From the above demonstration by Fox-it, it is clear that Quantum-Insert Attack requires two crucial components; the first is the monitor which sits and passively collects session information and feeds it to the shooter. The shooter then using the sequence/ACK number hijacks the session and tries to inject the malicious content into the TCP stream before the legitimate response.
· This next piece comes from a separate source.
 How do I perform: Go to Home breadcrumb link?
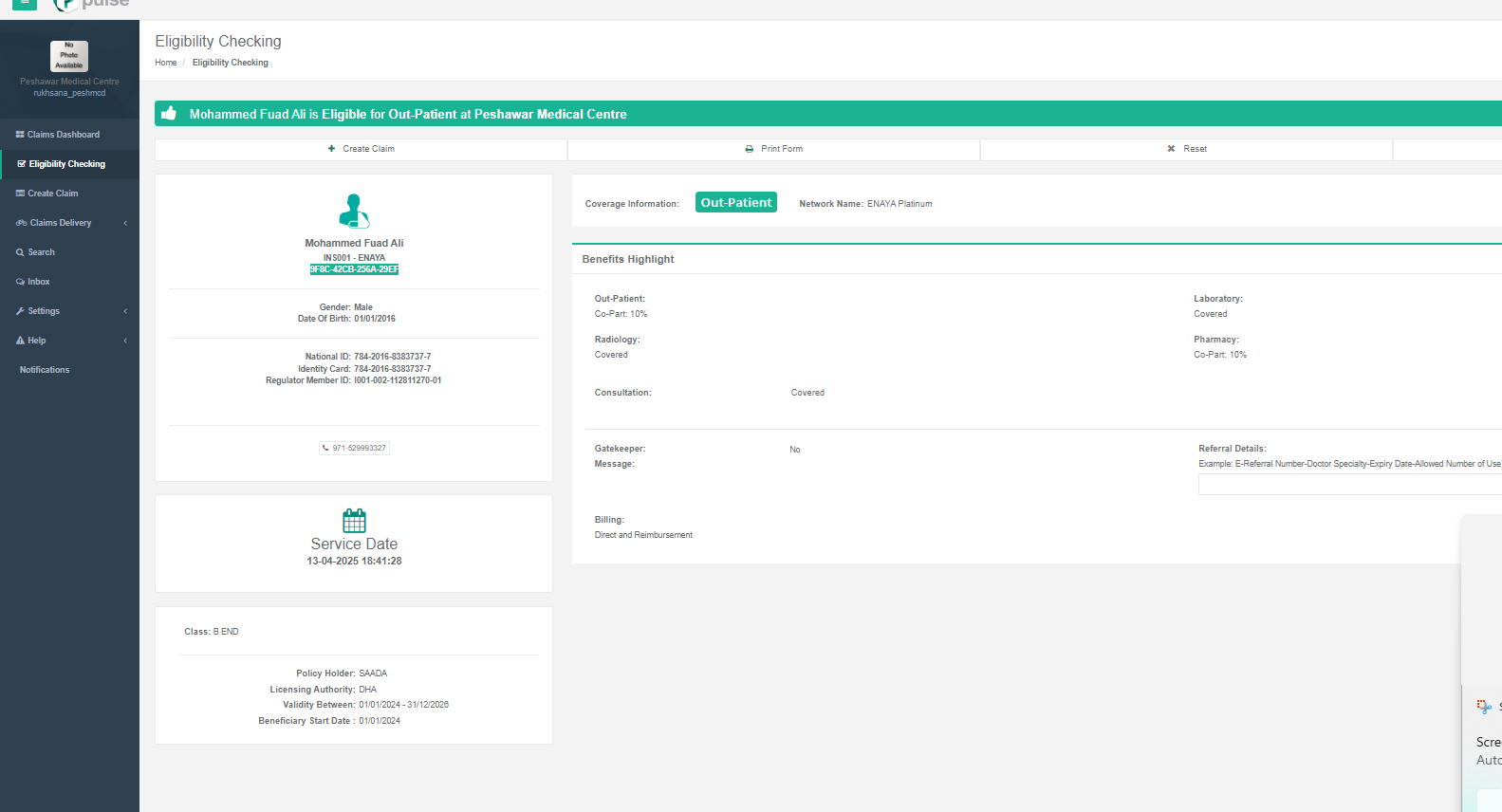click(x=166, y=63)
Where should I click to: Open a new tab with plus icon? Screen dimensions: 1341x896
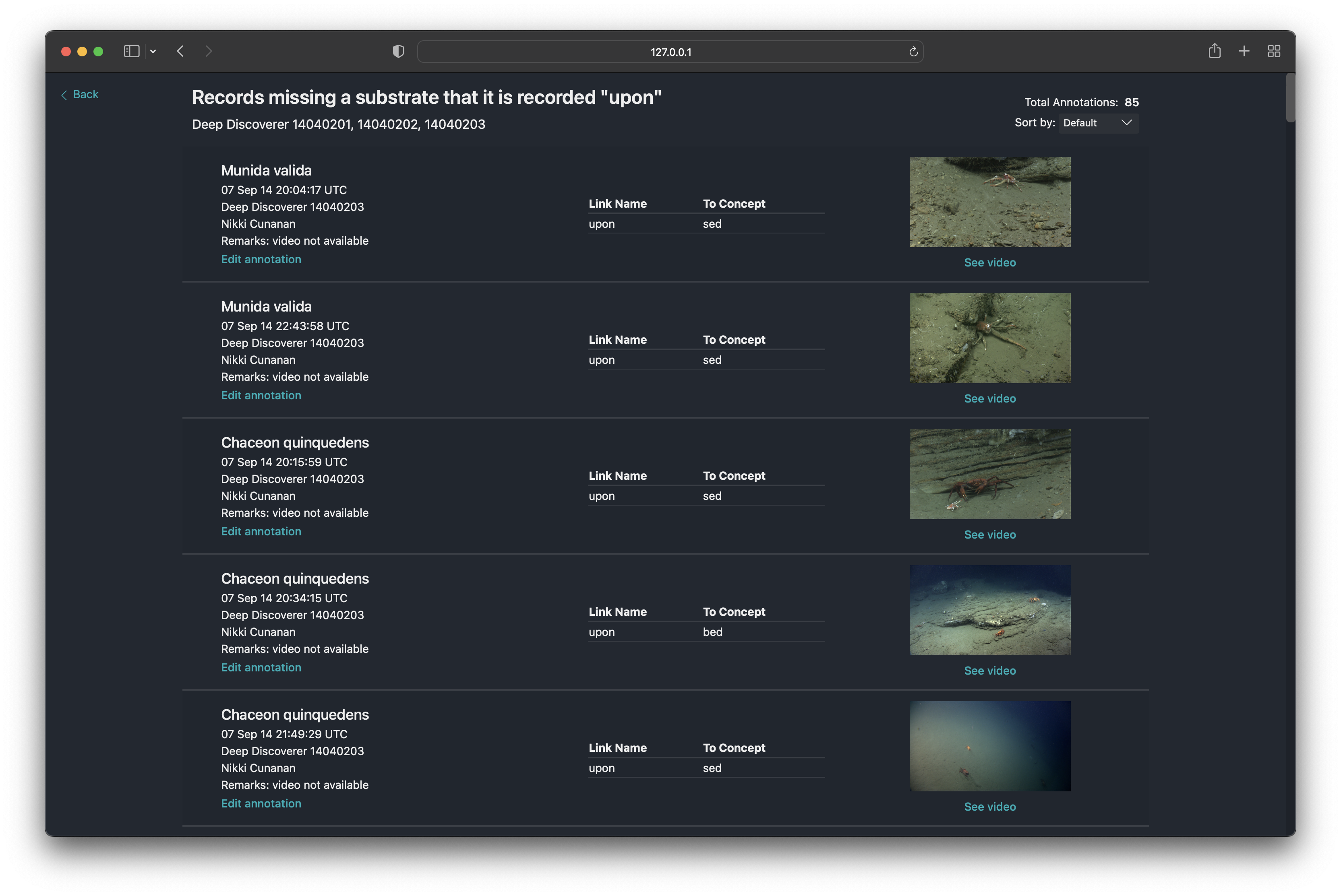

As discussed before, placement of the monitor/ shooter is extremely crucial as they have to be near to the target and this happens to be one of the major reasons why NSA is particularly interested in hijacking ISP’s for better placement of their monitor/shooter in order to win race against legitimate web-servers to inject malicious content.
Putting Pieces Together
1. NSA has hacked into various Internet Service Providers in order to deploy its passive traffic collection sensors or monitors around internet backbone.
2. The huge chunk of data is then fed to analysis and co-relation engines such as XKEYSCORE.
3. Based upon the analysis of tools such as XKEYSCORE, a target profile is built, for instance “All TOR/VPN users in a certain area”, “all PGP usage in Iran” etc. XKEYSCORE can also be queried for most frequent web searches and most frequently visited websites (HTTP).
4. Once the target has been selected and attack conditions have been identified; attack conditions can be for instance, all users based in F-8 Islamabad browsing http://www.torproject.org/. This information is then fed to monitors who once these conditions are met, would leak information to the shooter which then utilizes Quantum-Insert Attack in order to inject malicious response into HTTP response for http://www.torproject.org/ before the actual response arrives.
5. Once the target is compromised, the post-exploitation phase begins which is aimed at collection information as well as performing lateral movement inside of network.
Detection & Defenses
1. It is to be noted that HTTPS along with HSTS (Strict Transport Layer Security) would reduce the effectiveness of this attack. IPSEC VPN would also prevent this attack as it encrypts transport/application layer messages.
2. One of the other ways to detect this attack would be to check for TTL (Time to Live) value of the IP Packet. When an IP packet is sent across the network, it sets the TTL value which is decremented by each hop. Since in this case the monitor/shooter would be near to the target, the TTL value of the spoofed packet would be less than the real packet.
3. Since, both the legitimate and malicious packets will arrive with same sequence number. We can create a signature on IDS/IPS to keep track of the segments for same sequence number.